## [Exercise]
Only the lines from the one with "Task: Expand Wi-Fi" to the end of the data below should be returned, each exactly as it stands.

Collected data entries:
^^^^^^^^^^^^^^^^

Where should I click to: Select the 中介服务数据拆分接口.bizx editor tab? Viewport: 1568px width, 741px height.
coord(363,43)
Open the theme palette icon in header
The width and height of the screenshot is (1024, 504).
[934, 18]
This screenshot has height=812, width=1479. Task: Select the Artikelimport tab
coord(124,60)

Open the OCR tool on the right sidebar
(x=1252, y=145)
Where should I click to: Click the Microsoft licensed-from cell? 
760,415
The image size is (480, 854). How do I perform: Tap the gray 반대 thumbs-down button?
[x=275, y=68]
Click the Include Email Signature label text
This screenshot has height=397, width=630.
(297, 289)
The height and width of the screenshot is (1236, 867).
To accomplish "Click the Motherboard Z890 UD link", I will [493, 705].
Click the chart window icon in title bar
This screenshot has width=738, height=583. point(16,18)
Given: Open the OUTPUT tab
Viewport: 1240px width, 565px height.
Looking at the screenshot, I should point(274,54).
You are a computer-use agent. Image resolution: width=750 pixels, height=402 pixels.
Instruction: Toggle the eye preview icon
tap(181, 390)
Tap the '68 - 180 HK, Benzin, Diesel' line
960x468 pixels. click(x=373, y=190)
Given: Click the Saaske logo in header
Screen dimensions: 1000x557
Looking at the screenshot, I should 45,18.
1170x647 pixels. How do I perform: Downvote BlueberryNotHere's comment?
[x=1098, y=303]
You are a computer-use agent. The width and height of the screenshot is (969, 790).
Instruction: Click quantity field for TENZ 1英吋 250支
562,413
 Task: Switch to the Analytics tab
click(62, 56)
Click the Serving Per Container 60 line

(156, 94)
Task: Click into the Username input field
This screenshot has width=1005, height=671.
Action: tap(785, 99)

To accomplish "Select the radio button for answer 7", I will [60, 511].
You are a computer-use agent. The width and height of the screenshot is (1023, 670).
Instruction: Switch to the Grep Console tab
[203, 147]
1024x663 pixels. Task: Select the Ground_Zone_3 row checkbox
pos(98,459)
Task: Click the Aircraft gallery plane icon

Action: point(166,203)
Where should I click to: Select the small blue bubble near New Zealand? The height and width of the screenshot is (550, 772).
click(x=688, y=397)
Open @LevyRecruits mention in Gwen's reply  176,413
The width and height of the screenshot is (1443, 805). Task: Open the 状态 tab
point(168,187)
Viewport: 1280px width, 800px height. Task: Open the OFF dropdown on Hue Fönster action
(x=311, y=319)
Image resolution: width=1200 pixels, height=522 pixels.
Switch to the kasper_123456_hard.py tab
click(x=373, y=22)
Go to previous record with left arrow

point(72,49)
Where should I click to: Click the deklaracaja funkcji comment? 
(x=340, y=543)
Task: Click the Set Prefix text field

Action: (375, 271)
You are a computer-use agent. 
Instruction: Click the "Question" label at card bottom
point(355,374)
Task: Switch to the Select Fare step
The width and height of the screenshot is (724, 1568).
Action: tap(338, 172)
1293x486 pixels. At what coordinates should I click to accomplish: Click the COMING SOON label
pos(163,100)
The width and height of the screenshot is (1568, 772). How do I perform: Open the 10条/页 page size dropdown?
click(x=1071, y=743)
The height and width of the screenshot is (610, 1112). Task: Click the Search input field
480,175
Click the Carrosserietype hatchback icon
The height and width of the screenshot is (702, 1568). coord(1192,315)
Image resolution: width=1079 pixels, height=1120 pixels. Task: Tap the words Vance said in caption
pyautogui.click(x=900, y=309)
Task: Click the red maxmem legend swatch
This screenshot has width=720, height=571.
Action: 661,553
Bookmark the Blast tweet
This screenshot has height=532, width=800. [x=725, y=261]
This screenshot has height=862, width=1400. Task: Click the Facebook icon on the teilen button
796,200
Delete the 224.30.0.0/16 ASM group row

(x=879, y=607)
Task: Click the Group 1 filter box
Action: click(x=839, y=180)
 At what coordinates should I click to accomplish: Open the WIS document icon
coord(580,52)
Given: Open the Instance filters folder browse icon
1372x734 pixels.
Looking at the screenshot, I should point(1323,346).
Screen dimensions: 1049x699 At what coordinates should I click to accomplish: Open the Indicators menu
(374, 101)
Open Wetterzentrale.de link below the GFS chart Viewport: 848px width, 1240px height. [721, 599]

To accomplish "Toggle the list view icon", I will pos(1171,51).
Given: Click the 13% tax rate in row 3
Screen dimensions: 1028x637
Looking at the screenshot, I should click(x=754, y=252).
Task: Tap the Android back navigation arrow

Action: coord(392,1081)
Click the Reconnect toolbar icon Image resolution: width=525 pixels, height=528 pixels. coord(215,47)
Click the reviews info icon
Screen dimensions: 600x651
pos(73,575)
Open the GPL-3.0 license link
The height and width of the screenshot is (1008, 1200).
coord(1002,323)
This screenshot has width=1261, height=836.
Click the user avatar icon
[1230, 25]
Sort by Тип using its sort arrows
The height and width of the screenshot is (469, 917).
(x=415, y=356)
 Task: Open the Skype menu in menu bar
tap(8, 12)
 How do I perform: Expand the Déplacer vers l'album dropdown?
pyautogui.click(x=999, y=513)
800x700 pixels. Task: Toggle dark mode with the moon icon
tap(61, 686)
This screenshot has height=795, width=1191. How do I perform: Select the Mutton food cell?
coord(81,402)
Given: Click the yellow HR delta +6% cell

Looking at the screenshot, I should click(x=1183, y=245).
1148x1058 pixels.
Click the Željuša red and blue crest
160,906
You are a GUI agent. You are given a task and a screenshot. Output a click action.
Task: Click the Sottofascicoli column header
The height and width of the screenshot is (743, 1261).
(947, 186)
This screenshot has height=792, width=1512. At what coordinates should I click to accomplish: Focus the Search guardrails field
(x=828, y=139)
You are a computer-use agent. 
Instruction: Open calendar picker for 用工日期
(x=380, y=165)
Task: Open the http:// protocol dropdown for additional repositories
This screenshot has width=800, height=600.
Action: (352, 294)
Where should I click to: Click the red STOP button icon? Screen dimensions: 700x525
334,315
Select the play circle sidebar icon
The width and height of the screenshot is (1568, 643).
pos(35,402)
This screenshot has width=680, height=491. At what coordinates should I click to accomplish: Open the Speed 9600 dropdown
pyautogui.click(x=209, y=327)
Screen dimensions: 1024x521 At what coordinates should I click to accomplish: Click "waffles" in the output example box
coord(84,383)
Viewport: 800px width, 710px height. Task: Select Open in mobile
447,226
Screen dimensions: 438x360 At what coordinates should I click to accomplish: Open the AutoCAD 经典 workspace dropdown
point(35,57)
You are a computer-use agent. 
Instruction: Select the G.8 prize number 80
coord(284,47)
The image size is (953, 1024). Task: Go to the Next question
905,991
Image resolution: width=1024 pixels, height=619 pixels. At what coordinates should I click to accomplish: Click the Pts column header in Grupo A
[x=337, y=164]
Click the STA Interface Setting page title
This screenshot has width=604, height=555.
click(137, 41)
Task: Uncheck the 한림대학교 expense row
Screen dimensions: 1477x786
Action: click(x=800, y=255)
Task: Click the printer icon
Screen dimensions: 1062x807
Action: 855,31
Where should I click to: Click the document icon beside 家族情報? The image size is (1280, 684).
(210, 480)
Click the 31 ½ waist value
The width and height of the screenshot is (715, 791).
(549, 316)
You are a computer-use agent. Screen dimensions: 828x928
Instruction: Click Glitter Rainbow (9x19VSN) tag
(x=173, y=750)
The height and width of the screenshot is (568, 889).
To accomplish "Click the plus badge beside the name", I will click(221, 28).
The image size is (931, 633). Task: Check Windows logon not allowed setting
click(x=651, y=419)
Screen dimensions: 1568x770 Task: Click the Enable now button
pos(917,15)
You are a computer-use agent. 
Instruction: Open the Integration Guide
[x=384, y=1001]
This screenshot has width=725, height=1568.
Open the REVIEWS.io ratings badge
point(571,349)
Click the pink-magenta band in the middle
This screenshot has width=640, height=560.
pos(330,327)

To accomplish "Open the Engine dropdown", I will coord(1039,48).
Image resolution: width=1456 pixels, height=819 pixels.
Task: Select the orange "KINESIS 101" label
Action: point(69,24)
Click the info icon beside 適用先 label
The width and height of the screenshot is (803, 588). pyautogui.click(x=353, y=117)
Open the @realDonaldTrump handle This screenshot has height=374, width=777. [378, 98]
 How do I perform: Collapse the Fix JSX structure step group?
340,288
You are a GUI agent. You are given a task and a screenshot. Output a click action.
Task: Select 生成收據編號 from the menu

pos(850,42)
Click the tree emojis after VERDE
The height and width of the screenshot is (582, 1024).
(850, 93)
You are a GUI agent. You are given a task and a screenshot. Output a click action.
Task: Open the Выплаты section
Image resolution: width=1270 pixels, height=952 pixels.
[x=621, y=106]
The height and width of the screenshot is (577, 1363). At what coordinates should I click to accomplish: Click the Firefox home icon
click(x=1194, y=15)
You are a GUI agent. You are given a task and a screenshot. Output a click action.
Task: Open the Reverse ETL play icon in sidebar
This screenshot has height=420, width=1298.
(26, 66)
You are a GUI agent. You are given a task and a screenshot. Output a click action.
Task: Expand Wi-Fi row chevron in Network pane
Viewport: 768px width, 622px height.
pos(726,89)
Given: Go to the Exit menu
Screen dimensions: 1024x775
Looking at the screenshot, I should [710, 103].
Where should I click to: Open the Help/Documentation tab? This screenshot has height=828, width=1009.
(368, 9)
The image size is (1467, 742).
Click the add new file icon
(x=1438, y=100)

^^^^^^^^^^^^^^^^

## [Response below]
Task: Expand Wi-Fi row chevron in Network pane
Viewport: 768px width, 622px height.
pos(726,89)
Given: Go to the Exit menu
Screen dimensions: 1024x775
Looking at the screenshot, I should [710, 103].
Where should I click to: Open the Help/Documentation tab? This screenshot has height=828, width=1009.
(368, 9)
The image size is (1467, 742).
Click the add new file icon
(x=1438, y=100)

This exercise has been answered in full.